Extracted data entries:
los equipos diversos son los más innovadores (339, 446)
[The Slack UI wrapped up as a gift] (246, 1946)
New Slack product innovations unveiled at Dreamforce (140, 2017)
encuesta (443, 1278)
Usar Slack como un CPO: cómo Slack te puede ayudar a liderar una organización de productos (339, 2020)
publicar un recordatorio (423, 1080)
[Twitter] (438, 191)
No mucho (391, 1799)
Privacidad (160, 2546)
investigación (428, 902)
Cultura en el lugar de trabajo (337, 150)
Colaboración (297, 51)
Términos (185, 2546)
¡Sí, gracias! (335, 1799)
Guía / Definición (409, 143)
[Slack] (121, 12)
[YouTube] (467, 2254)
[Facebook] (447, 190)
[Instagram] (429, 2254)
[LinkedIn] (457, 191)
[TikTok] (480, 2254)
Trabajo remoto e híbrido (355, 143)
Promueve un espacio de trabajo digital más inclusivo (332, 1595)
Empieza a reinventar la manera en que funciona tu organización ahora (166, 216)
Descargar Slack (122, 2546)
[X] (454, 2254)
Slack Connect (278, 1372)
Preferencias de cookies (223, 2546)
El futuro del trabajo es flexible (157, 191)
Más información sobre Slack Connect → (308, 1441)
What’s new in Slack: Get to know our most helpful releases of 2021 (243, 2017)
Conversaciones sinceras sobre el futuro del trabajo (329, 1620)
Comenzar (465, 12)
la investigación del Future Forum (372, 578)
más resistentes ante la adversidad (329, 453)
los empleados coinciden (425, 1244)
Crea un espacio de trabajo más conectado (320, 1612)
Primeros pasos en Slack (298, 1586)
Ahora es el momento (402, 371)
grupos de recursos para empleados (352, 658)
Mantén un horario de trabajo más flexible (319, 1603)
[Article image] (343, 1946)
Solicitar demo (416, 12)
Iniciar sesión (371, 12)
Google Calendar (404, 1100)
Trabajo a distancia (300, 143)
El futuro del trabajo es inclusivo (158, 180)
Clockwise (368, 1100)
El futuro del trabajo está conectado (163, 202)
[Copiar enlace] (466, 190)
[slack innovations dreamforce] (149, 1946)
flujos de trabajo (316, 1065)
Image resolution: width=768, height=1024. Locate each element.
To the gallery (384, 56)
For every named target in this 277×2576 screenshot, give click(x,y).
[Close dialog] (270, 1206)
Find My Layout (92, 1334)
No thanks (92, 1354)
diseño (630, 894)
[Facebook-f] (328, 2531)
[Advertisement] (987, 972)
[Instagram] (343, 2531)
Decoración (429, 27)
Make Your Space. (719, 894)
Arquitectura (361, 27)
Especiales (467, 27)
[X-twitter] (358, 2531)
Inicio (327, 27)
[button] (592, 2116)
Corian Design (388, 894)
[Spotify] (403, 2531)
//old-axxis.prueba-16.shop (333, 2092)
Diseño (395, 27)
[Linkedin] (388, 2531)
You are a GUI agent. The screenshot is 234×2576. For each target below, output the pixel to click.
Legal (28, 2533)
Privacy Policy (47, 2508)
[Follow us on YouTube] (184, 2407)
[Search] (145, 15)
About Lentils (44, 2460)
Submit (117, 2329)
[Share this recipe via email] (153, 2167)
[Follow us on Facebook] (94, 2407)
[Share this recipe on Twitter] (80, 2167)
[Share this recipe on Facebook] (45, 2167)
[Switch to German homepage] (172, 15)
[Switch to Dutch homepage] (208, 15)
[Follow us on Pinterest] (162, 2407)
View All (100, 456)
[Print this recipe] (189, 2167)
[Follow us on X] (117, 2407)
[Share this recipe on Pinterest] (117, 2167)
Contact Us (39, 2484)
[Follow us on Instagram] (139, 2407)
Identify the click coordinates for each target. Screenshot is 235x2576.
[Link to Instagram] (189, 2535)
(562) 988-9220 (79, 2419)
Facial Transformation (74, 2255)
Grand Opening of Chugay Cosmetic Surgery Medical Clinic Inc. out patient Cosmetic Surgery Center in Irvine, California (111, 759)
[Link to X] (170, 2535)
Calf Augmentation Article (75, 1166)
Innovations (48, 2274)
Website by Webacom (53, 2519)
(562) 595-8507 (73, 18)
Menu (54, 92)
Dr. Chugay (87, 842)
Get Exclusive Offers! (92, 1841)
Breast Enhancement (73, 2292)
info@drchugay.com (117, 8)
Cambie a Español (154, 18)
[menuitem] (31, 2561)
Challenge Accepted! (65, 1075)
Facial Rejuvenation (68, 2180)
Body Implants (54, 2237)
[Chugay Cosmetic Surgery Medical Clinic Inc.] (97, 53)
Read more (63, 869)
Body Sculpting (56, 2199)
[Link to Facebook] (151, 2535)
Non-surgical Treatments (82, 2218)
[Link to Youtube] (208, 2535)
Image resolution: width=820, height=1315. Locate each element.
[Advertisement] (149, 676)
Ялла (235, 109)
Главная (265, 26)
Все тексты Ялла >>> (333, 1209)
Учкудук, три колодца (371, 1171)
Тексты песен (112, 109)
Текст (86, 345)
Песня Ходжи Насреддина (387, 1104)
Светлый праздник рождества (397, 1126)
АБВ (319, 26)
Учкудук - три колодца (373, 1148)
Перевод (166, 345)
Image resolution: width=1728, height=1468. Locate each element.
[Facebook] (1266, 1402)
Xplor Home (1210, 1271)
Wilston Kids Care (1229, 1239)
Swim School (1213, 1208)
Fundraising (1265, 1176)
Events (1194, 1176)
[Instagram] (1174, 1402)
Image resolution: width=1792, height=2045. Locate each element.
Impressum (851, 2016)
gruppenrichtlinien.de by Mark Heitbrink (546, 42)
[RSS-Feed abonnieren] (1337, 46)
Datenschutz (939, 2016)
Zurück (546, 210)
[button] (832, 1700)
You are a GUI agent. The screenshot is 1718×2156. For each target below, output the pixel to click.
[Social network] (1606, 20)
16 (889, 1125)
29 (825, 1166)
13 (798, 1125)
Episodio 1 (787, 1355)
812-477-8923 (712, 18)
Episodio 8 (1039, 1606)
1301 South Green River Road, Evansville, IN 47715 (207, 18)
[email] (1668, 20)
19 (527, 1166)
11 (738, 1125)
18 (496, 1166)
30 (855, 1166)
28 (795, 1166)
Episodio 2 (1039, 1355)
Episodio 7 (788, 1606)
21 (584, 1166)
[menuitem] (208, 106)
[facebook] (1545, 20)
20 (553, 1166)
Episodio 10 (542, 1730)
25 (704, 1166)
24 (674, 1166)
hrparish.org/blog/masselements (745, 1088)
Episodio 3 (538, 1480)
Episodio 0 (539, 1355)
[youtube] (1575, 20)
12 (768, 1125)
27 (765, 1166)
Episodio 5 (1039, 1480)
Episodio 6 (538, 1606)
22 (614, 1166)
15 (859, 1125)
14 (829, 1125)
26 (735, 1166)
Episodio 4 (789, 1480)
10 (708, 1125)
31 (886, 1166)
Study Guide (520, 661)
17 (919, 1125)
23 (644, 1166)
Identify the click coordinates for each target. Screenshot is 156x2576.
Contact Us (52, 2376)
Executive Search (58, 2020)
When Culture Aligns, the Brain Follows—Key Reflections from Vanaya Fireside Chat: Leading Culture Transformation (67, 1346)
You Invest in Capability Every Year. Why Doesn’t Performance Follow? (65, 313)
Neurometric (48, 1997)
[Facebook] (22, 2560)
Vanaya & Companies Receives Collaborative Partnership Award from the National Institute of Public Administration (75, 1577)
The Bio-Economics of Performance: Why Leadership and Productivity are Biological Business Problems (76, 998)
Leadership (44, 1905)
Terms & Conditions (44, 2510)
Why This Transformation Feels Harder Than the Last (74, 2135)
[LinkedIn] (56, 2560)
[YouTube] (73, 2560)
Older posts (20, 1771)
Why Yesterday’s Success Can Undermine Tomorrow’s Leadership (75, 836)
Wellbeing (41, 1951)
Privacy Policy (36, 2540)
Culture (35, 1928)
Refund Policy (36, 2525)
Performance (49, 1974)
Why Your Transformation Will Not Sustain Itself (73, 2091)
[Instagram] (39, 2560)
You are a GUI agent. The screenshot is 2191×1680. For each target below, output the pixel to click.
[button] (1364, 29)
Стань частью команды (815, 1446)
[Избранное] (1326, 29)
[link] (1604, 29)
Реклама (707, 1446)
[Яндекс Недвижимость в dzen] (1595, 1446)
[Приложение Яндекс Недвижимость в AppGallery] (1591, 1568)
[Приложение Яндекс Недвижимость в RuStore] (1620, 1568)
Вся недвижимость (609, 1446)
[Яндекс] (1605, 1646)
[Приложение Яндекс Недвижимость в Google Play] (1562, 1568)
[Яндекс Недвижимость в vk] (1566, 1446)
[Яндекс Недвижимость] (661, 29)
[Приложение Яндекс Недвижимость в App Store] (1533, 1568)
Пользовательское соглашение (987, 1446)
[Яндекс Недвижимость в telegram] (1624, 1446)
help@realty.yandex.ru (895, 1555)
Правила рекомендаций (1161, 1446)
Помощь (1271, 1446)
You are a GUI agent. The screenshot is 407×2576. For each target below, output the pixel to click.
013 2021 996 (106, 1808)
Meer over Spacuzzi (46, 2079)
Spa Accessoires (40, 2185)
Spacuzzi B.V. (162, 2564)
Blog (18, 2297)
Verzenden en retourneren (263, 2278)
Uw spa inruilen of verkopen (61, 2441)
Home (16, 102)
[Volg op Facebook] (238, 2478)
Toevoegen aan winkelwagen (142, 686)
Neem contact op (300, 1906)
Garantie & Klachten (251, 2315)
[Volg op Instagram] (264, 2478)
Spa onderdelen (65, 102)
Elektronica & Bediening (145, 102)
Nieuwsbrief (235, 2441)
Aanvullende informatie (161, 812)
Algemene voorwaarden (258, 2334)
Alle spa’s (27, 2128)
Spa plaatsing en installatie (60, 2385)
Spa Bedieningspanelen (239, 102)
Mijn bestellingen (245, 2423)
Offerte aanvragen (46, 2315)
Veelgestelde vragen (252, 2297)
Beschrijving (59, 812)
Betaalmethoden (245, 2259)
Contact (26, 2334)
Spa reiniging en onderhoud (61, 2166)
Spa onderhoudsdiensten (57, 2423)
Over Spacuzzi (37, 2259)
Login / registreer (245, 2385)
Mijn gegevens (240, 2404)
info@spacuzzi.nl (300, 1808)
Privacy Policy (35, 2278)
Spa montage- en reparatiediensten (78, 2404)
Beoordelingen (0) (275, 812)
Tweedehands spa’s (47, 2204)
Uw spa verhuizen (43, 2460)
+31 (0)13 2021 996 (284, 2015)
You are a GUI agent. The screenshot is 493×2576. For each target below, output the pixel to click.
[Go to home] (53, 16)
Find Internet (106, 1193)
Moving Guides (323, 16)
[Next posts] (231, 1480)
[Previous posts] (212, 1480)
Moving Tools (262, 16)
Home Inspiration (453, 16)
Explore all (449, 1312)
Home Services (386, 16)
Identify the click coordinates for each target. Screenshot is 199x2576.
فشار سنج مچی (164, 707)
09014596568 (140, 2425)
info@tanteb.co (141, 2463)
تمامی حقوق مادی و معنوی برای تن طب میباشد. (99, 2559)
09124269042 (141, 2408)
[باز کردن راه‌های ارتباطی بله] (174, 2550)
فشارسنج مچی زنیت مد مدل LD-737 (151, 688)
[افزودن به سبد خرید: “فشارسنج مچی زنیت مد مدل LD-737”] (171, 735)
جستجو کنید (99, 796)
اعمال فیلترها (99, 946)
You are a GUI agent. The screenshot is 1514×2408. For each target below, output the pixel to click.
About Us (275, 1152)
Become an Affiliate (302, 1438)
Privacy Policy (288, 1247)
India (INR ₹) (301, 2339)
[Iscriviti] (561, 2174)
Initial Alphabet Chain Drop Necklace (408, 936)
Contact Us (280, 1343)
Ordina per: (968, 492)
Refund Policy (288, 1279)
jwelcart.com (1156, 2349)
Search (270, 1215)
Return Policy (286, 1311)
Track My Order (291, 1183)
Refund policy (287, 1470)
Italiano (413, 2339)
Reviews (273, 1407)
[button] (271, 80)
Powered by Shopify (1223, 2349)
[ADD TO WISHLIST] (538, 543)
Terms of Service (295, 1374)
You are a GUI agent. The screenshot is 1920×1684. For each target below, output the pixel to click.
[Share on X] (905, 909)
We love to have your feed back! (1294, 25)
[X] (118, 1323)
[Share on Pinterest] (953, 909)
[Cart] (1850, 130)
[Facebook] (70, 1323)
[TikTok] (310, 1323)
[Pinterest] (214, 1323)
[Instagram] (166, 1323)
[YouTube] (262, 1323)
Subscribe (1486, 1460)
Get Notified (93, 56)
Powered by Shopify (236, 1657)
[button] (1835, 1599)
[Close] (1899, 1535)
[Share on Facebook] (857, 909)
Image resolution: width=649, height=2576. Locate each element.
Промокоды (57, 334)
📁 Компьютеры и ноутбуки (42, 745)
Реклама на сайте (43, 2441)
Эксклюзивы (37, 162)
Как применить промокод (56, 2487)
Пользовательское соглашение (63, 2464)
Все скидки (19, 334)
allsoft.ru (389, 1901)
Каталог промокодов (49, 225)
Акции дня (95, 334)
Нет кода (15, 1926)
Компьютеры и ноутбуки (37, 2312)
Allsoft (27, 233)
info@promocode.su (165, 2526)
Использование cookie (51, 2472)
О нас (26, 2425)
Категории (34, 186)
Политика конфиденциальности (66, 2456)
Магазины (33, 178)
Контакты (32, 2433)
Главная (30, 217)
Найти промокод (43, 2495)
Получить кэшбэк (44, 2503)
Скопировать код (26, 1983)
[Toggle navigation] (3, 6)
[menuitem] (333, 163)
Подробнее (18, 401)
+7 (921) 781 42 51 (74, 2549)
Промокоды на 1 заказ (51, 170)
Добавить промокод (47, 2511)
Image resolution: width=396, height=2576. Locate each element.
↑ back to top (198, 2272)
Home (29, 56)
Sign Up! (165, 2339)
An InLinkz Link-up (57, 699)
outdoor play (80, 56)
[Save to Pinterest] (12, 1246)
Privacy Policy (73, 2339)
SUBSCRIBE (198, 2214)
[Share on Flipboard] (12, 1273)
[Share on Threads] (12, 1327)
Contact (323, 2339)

◆ To do
Gather all lines with the string "sobre" from the data.

◆ Answer to the exercise
Más información sobre Slack Connect → (308, 1441)
Conversaciones sinceras sobre el futuro del trabajo (329, 1620)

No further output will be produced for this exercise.